» EXERCISE DIRECTIONS:
In the entries below, find the line with "Where should I" and the line with "Collapse the default section chevron"; copy them and every line between them exactly, but not the pictures.

Top of DATA LISTING

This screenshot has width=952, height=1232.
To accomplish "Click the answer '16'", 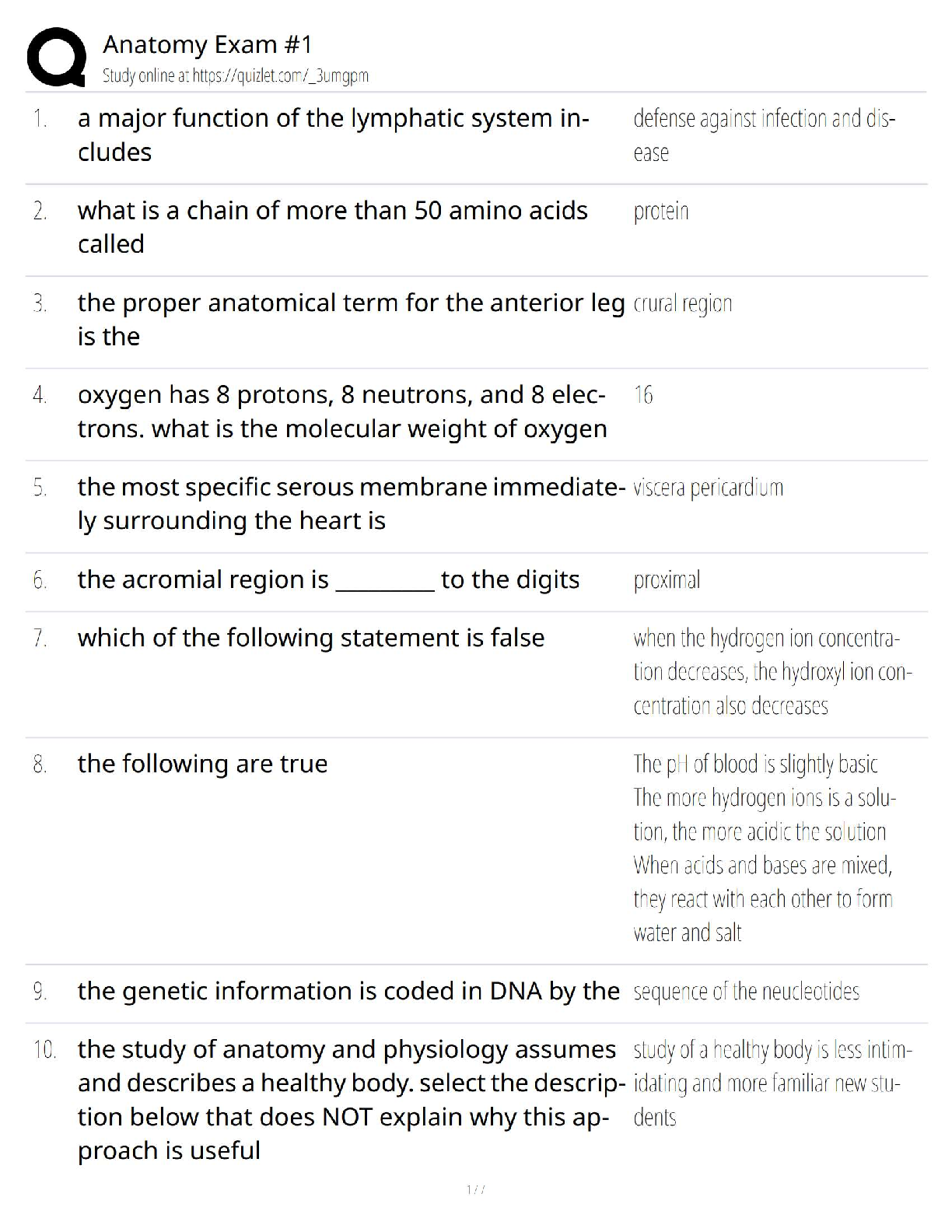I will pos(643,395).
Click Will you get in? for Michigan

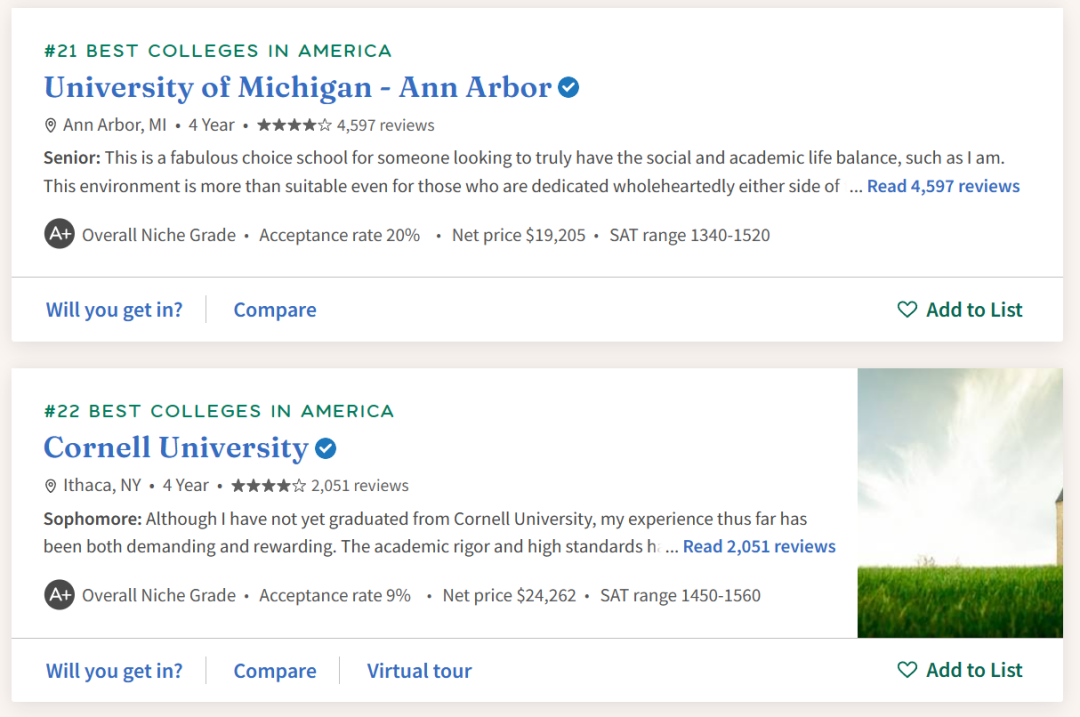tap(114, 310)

Bottom of DATA LISTING
Top of DATA LISTING

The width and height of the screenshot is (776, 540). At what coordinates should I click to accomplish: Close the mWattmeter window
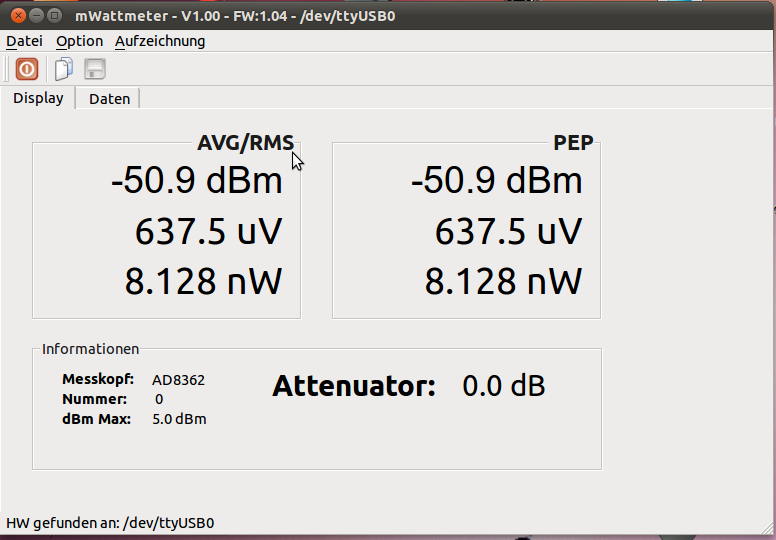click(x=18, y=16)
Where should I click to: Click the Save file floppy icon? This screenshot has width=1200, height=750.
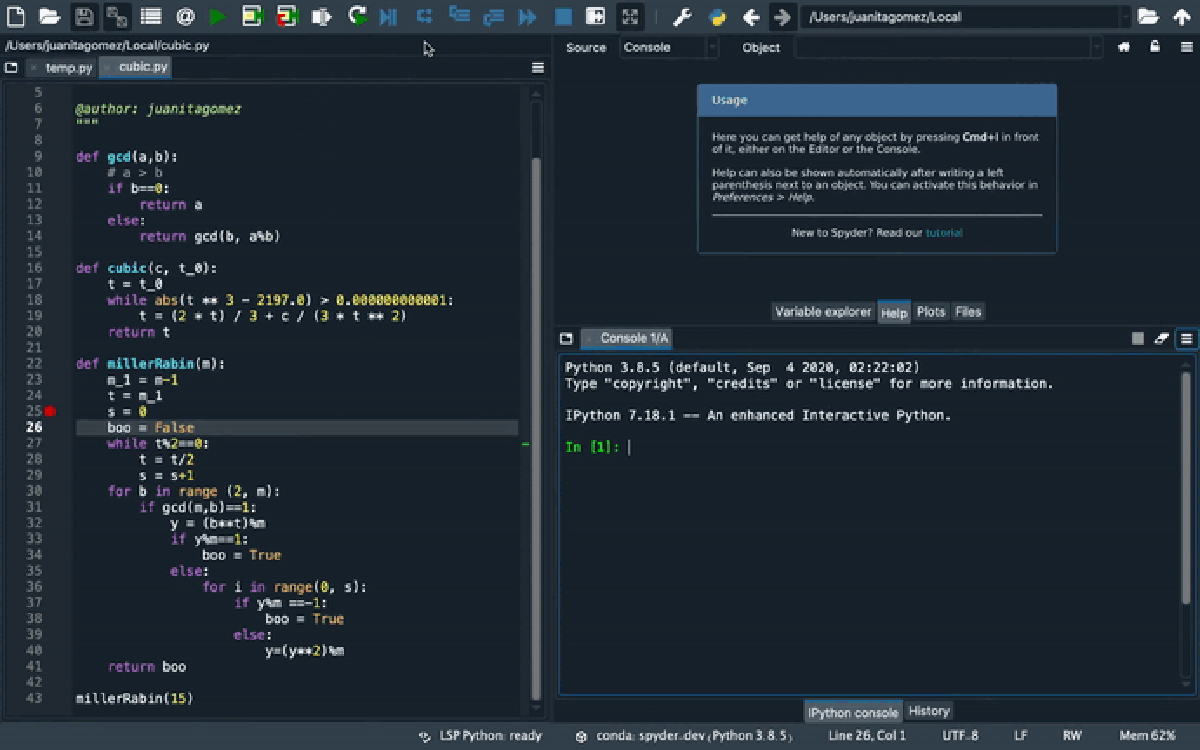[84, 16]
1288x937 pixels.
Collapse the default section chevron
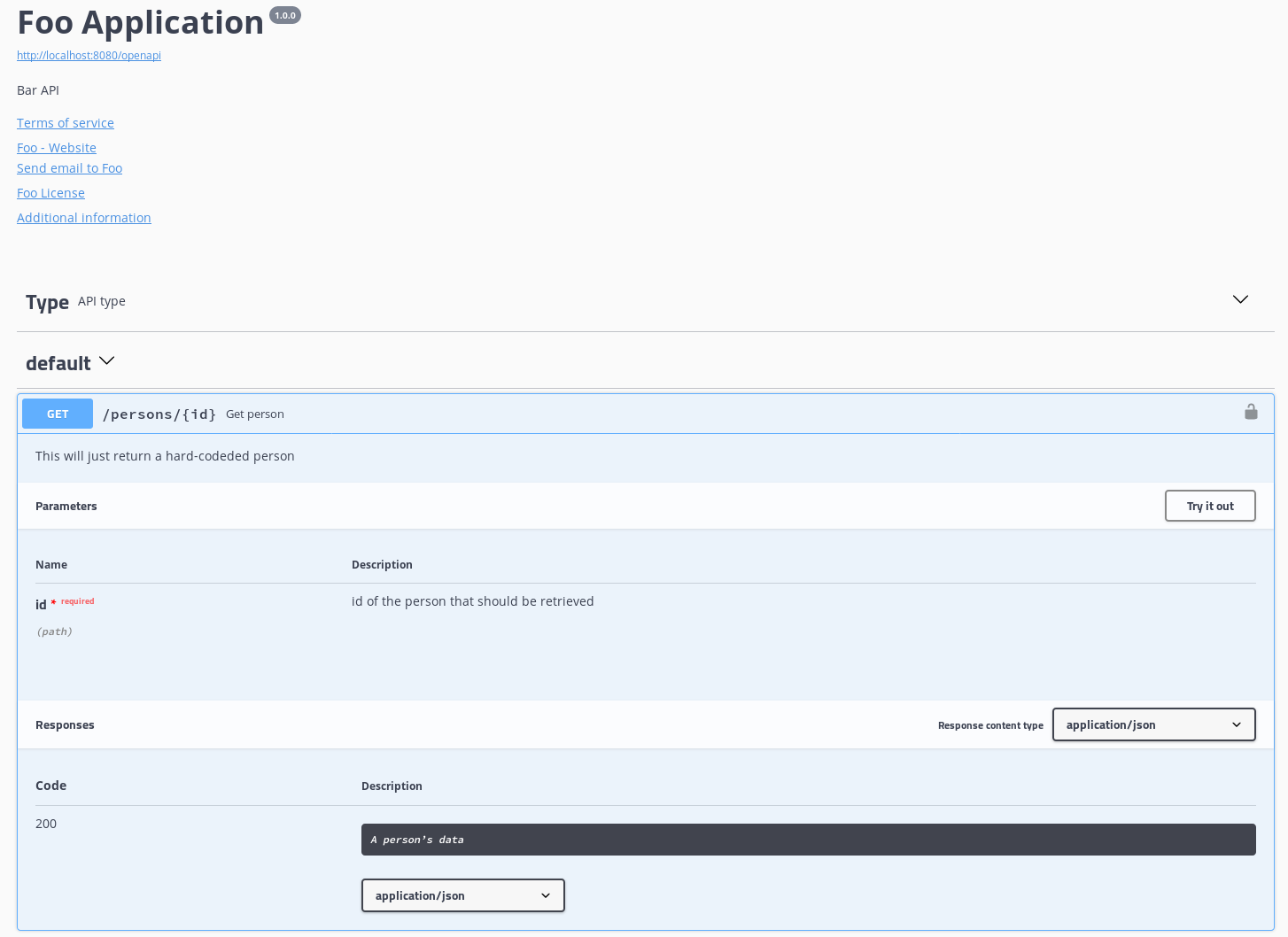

Bottom of DATA LISTING

» EXPECTED ANSWER:
Where should I click to: Click the Save file floppy icon? This screenshot has width=1200, height=750.
[84, 16]
1288x937 pixels.
Collapse the default section chevron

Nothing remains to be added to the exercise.